Lesson 5: Distributed Memory and Message Passing

discussion thread
^ MPI Basics
Overview of the MPI interface
^ Cloud Programming Simplified: A Berkeley View on Serverless Computing
UC Berkeley's take on serverless
tasks due January 21

On readings: Recommended background readings are marked with (^) above. Optional historical or fun readings are marked with (*). If you feel confortable with the topic already, you may skip these readings.

Notes

I will cover some core concepts you’ll need to really get the most out of this paper. The slides can be found on Canvas.

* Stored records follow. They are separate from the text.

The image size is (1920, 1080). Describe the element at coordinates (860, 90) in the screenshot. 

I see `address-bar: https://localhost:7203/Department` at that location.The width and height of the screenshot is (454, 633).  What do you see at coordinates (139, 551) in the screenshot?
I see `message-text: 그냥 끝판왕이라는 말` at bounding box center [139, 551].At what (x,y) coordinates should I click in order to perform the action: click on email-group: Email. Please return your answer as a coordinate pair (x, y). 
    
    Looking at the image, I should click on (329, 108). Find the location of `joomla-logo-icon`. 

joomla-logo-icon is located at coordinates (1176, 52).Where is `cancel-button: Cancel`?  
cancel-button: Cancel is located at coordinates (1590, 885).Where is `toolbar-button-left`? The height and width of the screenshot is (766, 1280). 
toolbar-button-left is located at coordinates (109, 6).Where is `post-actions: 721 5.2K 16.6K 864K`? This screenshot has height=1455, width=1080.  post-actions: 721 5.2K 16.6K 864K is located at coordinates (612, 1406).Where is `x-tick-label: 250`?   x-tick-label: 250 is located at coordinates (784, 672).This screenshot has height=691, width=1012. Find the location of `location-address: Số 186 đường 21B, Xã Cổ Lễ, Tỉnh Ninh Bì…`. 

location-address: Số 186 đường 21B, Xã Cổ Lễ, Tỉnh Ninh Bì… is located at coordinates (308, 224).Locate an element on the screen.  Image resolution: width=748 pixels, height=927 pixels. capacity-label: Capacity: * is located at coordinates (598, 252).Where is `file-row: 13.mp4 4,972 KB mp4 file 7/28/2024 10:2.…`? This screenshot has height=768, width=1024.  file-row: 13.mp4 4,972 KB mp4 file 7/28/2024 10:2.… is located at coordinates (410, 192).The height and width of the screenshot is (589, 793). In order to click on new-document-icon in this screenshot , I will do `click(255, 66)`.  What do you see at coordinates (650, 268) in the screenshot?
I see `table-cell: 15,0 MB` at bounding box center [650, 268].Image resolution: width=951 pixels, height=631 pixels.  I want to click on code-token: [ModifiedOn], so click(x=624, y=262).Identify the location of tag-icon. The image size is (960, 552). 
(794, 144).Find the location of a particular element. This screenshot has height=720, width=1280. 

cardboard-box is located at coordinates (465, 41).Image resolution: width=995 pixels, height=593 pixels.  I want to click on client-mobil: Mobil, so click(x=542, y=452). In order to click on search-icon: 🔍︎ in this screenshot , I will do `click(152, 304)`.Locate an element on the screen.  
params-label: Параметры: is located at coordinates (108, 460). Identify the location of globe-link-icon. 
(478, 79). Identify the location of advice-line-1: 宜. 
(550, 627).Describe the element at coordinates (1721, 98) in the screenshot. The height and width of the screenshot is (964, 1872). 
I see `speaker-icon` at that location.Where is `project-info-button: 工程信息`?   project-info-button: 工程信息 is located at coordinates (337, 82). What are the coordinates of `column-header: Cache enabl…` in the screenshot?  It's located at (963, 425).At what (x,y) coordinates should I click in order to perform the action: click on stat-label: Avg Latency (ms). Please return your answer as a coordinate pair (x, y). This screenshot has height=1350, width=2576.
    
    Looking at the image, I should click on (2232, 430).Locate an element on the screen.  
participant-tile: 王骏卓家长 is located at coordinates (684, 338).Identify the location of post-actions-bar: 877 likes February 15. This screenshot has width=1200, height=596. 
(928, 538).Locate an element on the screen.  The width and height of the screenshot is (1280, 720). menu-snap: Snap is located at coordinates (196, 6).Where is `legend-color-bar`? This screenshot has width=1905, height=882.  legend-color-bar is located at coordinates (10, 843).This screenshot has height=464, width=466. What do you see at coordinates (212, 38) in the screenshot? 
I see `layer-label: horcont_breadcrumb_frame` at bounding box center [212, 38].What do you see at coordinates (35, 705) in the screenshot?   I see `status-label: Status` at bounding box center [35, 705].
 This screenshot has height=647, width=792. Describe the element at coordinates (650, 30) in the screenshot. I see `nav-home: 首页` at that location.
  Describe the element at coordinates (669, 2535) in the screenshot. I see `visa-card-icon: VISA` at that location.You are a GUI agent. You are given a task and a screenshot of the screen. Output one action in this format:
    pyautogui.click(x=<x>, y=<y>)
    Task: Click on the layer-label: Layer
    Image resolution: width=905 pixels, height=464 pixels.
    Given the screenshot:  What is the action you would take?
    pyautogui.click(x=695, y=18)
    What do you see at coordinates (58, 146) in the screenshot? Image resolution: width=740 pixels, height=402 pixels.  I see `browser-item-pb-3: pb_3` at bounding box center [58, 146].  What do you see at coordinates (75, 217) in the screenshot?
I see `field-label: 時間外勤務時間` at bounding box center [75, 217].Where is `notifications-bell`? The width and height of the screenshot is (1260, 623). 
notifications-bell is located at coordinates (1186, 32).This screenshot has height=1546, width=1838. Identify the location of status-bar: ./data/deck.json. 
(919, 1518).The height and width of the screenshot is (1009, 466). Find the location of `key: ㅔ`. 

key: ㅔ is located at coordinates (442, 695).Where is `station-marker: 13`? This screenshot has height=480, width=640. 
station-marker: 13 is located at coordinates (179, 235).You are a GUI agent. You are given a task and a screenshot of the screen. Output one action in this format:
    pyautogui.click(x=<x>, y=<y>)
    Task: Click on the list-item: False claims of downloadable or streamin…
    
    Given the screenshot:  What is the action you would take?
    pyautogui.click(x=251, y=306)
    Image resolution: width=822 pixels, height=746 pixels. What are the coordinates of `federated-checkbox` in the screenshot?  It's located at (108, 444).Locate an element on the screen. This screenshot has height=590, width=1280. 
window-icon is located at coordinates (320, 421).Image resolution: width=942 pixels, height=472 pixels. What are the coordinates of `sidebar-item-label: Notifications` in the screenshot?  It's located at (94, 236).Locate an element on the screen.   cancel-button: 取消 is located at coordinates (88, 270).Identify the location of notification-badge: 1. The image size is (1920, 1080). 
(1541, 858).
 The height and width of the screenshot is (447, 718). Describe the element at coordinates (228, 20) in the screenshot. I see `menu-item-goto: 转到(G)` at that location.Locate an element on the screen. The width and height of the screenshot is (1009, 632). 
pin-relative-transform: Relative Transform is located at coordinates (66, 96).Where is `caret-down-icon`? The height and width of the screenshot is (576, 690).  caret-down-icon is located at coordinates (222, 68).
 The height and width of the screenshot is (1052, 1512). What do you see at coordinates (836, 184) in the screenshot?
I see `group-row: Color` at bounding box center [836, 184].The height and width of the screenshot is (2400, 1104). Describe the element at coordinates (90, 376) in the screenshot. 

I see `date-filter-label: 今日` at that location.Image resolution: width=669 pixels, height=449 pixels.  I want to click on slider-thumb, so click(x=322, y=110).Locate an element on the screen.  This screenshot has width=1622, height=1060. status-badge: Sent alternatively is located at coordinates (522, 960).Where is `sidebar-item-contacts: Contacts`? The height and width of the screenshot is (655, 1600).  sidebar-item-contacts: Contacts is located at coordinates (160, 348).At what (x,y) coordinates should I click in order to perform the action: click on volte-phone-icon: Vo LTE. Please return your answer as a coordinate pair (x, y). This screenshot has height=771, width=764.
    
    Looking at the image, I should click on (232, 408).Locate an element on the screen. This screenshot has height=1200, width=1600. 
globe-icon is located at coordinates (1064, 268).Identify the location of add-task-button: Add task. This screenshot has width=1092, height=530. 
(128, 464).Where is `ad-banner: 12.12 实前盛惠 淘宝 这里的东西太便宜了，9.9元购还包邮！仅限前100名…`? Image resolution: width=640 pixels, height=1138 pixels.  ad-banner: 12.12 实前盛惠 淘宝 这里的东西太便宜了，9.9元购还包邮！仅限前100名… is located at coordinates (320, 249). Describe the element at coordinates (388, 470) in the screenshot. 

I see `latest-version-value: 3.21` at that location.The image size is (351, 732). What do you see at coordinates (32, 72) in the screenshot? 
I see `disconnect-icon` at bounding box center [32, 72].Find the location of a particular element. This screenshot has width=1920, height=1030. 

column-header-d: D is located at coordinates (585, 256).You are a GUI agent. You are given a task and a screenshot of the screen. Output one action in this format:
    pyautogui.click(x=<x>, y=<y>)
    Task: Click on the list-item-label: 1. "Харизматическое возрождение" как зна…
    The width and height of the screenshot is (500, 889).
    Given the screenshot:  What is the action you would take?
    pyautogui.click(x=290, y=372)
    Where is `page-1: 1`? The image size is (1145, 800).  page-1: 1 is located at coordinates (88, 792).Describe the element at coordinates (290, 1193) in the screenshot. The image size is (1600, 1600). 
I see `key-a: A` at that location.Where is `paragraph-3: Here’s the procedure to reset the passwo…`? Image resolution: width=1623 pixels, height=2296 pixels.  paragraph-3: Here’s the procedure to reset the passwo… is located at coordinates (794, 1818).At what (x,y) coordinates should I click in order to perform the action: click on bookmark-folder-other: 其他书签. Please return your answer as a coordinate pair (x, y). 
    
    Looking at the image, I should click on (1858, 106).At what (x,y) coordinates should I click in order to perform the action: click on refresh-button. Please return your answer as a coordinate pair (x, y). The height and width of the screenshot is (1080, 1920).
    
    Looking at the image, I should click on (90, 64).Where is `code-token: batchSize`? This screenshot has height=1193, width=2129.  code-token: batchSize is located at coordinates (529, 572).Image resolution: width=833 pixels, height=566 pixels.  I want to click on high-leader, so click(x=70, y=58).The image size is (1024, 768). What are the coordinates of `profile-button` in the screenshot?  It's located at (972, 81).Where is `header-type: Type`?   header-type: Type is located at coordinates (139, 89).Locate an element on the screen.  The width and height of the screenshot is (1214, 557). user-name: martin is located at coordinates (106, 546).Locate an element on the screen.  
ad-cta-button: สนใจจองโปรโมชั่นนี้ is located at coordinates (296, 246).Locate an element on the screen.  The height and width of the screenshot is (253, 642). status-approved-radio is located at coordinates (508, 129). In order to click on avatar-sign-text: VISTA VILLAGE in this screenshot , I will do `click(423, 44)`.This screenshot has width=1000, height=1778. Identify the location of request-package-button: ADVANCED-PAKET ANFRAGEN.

Distributed Memory Machines

One of the earliest ways to do parallel processing was to subdivide a problem between multiple machines connected together over a network. The key here is that each of these machines have their own distinct memory with a distinct address space, and they cannot read/write one another’s memory explicitly.
One typical style of parallel processing using distributed memory is the bulk-synchronous parallel (BSP) model. This involves each processor working away at its own subproblem for a bit, then all processors communicate intermediate results with one another over the network, then processing proceeds. This happens synchronously, hence the acronym. This would be called a “regular” workload, in that the communication steps happen at regular intervals.
One gotcha with this style of parallel processing is that it is subject to stragglers: one slow processor can slow down the whole computation.

Message Passing

To allow processors to communicate, we need a programming interface and communication abstractions. We could just use something like sockets, but that is a bit too low-level. Really what we need is a namespace of processors. We can give each processing element a unique ID, and allow processors to communicate with one another using those IDs.
This is where the message passing interface (MPI) comes in. This gives us a high-level interface for sending messages between processors. It has evolved a lot over the years, but at its core it really is meant to allow you to say, send this blob of data to processor number 4.
This interface isn’t quite as flexible as the network APIs you may be used to, but it has the benefit of being simpler in some ways, and easier for non-CS people to pick up quickly (e.g., scientists).

Collectives

In many cases we may need to send messages to more than one processor, or we may want to capture common communication patterns in the API. We refer to these as collective operations.
Example: one processor wants to send a message to all other processors. This would be a broadcast message. We can do that with MPI_Bcast.
Example: Say each processor has an integer value, and we want to sum all integers in parallel. This is an example of a reduction operation. We could achieve this with the MPI_Reduce function.
MPI is still used today as the de facto message passing interface.

Serverless/FaaS

The serverless paradigm takes advantage of virtualization capabilities present in most software stacks today. The basic premise is this: suppose I have some python code I want to run in the cloud in reaction to a sensor reading on my Raspberry Pi. The traditional way I’d have to set this up is to set up a server on the cloud (e.g. on AWS EC2) with a webserver to listen to requests from the Pi and some server-side scripts to initiate computations, and possibly some kind of lightweight database to store the input events. I’d also have to worry about setting up the OS for the cloud VM and so on.
However, as the developer all I really care about is that Python function foo runs somewhere in reaction to a sensor event. I don’t really care what OS it runs on, what hardware it runs on, how the data is stored, etc.
This is where serverless comes in: the cloud provider handles all of the infrastructure provisioning for you: the VM, the OS running on it, the Python runtime, etc. You simply provide the code to run and tell them what event should trigger that code. The rest is taken care of for you. These functions are usually provisioned in the context of a container running in a VM on the cloud.
Serverless functions are meant to be stateless. The machine won’t have any (visible) memory of the function having run. For example, a serverless function cannot open a file for writing. If you really want to save state, it is typically done using network-connected object storage (e.g., Amazon S3).

The Communication Problem

Because serverless functions are stateless and short-lived, they have an ephemeral execution environment. One effect of that is that they aren’t (at least from the programmer’s perspective) attached to a network namespace. A serverless function doesn’t have an IP address. So if we want two functions to communicate with one another, how do we do it?
A common but expensive way to solve this problem involves using a centralized rendezvous server in a long-running VM that acts as a message board. Serverless functions register themselves with this server, and when another function wants to communicate, it looks up the proper address (name) in this centralized directory. You can hopefully see the obvious performance issues with this approach.

Note on Plots

Two types of plots appear in this paper that you may not have seen: Box plots (the rectangles with the ticks on either end) and violin plots (the violin-shaped points). These are a useful way to present a comprehensive view of experimental data. The violin plots are basically a PDF (or PMF for discrete data) on its side: you get to see the whole data distribution, and you can clearly see the median at the peaks. Box plots have the same intent, but only capture the quartiles (and potentially outlier dots), not the shape of the entire distribution.